Pour une régulation africaine ambitieuse et durable
Je considère qu’un modèle africain crédible doit reposer sur plusieurs principes structurants : la reconnaissance explicite du droit à la protection des données comme un droit fondamental ; la limitation stricte des usages publics et commerciaux ; la responsabilisation des acteurs privés ; et la création d’instances indépendantes dotées de moyens suffisants.

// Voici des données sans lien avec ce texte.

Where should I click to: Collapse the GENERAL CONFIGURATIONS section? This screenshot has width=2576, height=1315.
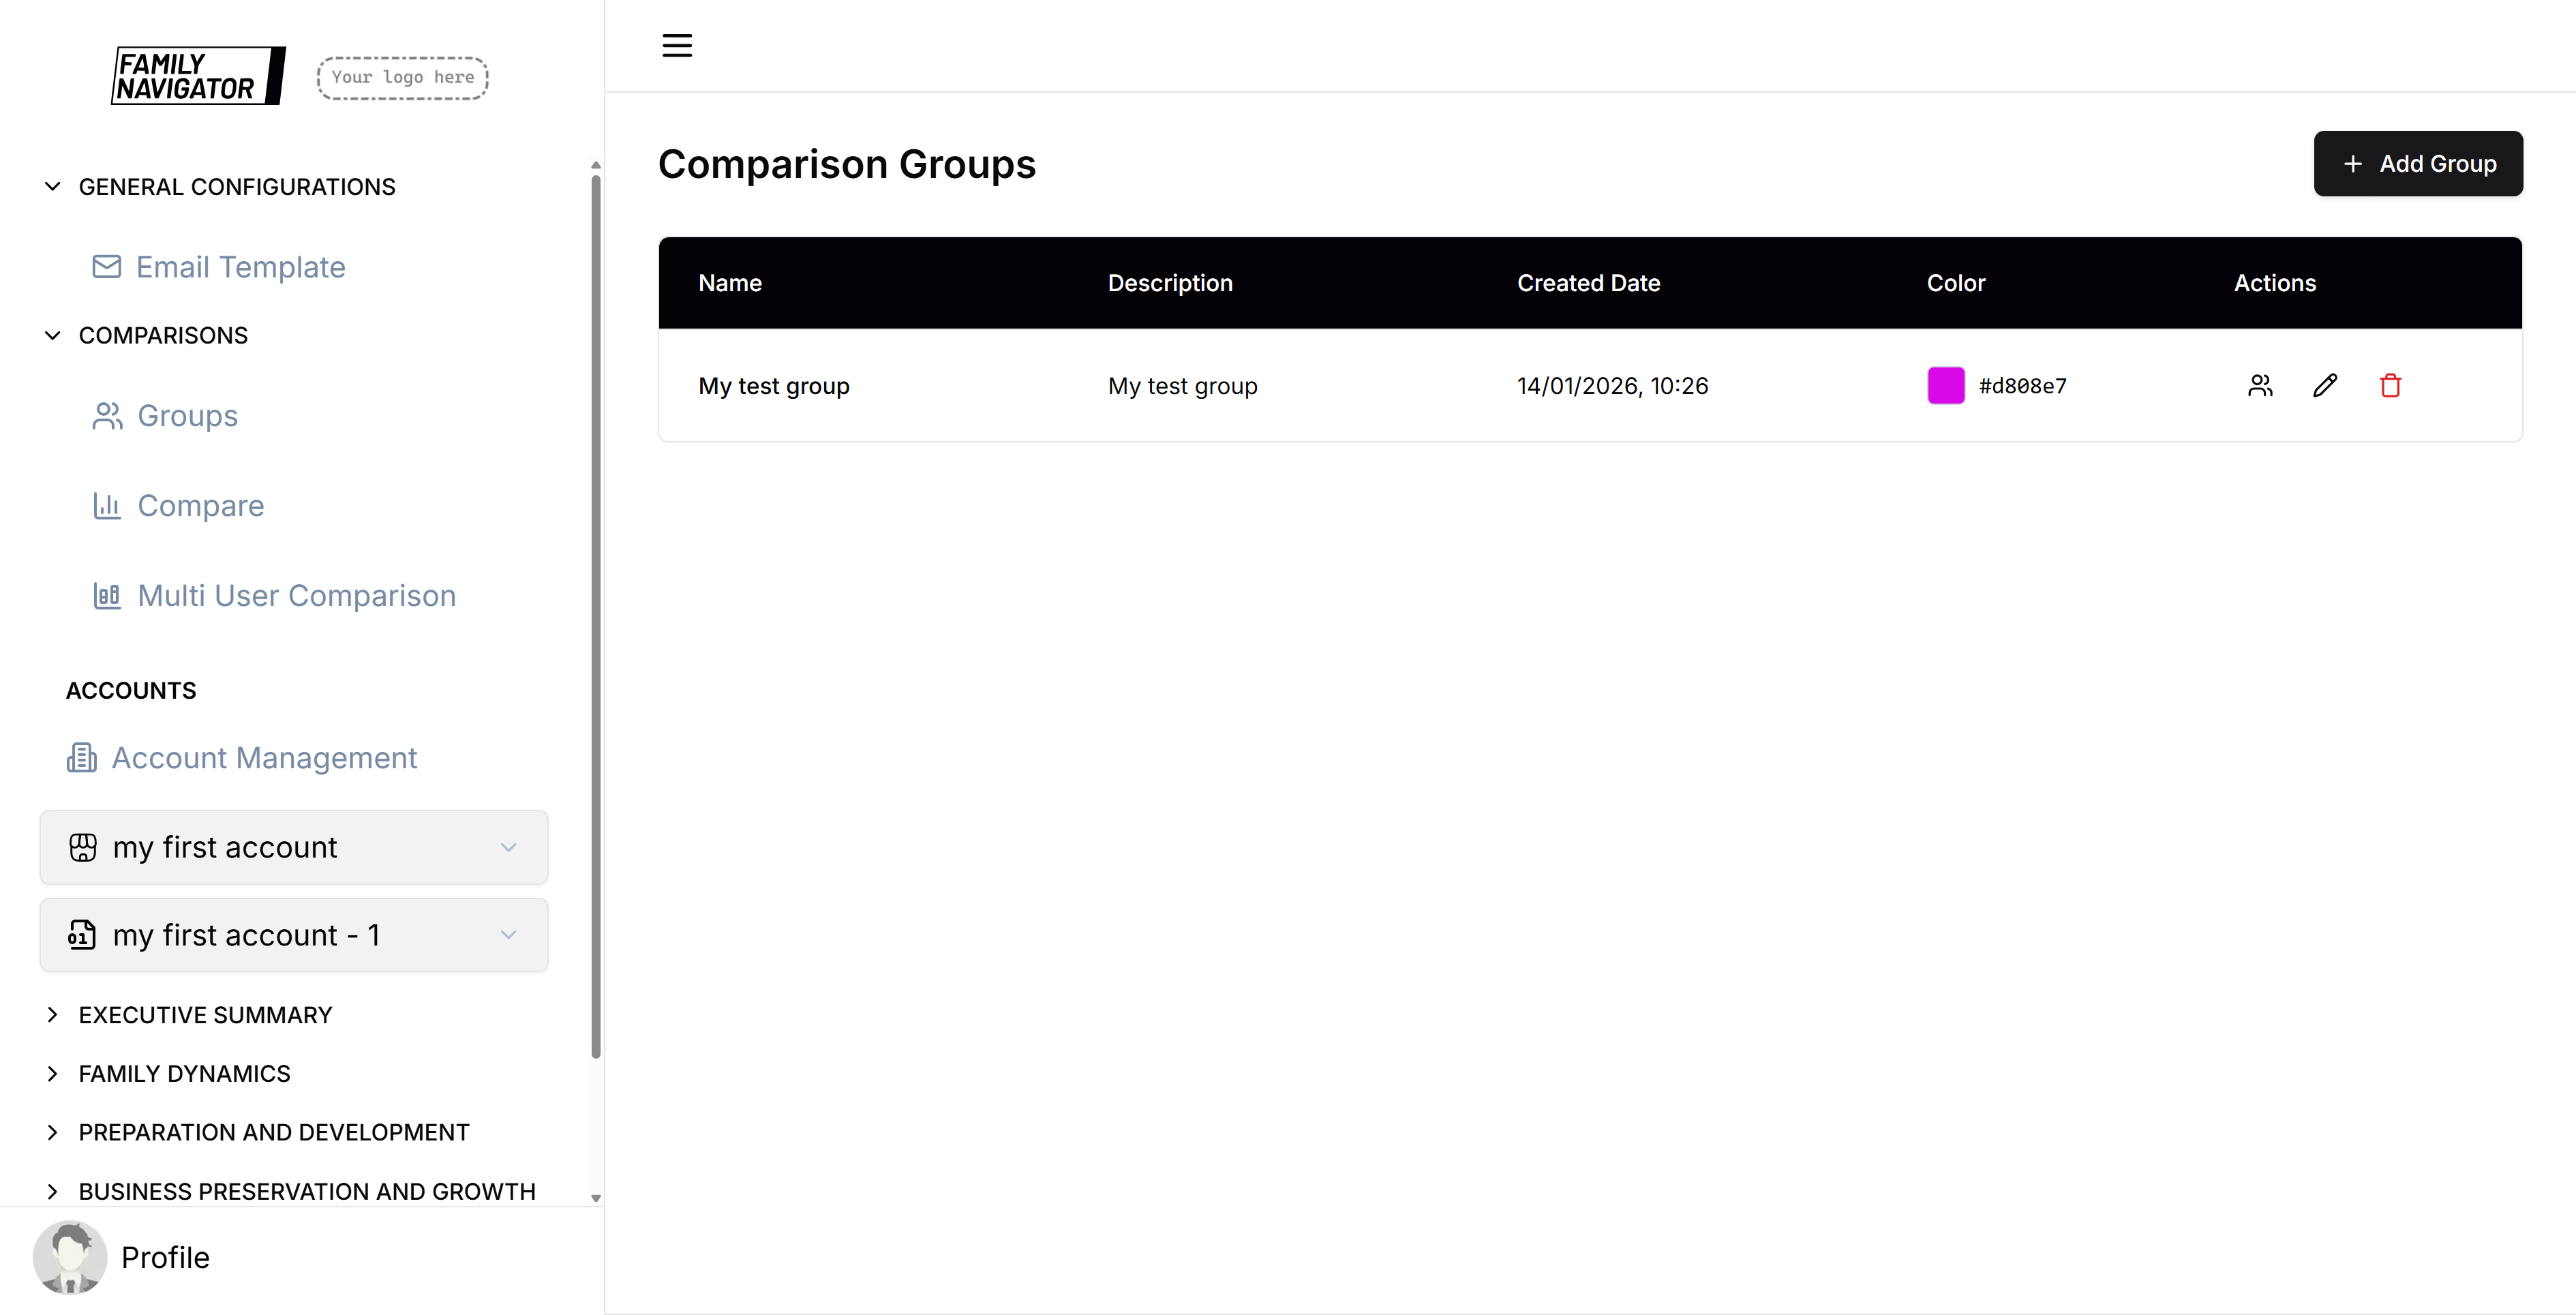tap(52, 186)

La ratification collective de la Convention de Malabo et sa mise en œuvre effective par les États membres de l’Union africaine est un préalable nécessaire. Cette étape doit être renforcée par des mécanismes techniques de coordination interétatique : plateformes d’interopérabilité, standards juridiques communs, clauses types pour les transferts de données intra-africains, coopération judiciaire et administrative transfrontalière.
S’agissant des autorités nationales de protection, leur indépendance juridique et fonctionnelle ne sera garantie que si elles disposent de ressources financières autonomes. Toutefois, il est essentiel d’éviter les dérives consistant à multiplier des redevances ou taxes numériques appliquées indistinctement aux particuliers, aux jeunes entreprises ou aux innovations encore fragiles.
J’estime que le financement de ces autorités peut et doit reposer sur un socle plus équilibré. Cela peut inclure un financement direct par les budgets d’État, garanti par la loi ; la contribution des grands acteurs économiques du numérique, notamment les multinationales opérant sur les marchés africains ; la création de fonds régionaux d’appui à la régulation numérique, alimentés par les communautés économiques régionales ; ou encore des mécanismes innovants de partage des revenus issus de l’exploitation publique de données anonymisées.
Ce modèle mixte permettrait de préserver la neutralité et l’efficacité des autorités, sans pénaliser l’écosystème local d’innovation ni faire peser la charge sur les citoyens. Il s’agit là d’un choix stratégique, à la fois budgétaire, politique et symbolique.
Poser les fondations d’un futur numérique digne
L’Afrique ne manque ni d’idées, ni d’initiatives, ni de textes juridiques. Elle manque de cohérence, de volonté collective et d’audace institutionnelle pour transformer le droit à la protection des données en réalité quotidienne pour ses citoyens.
Ce combat n’est pas technique. Il est profondément politique. Il touche à notre conception du pouvoir, de la dignité humaine, de l’équité économique et de notre place dans le monde.
Je crois que nous avons, ensemble, la capacité d’écrire une nouvelle page de la gouvernance numérique du continent. Une page qui protège sans freiner. Qui encadre sans étouffer. Qui libère les énergies tout en garantissant les droits.
Je suis prêt à porter cette vision dans toutes les enceintes, nationales, régionales ou internationales. Parce que protéger les données personnelles des Africains, ce n’est pas défendre une cause sectorielle. C’est affirmer, avec force et clarté, que notre avenir numérique sera construit sur le respect, la justice et la responsabilité.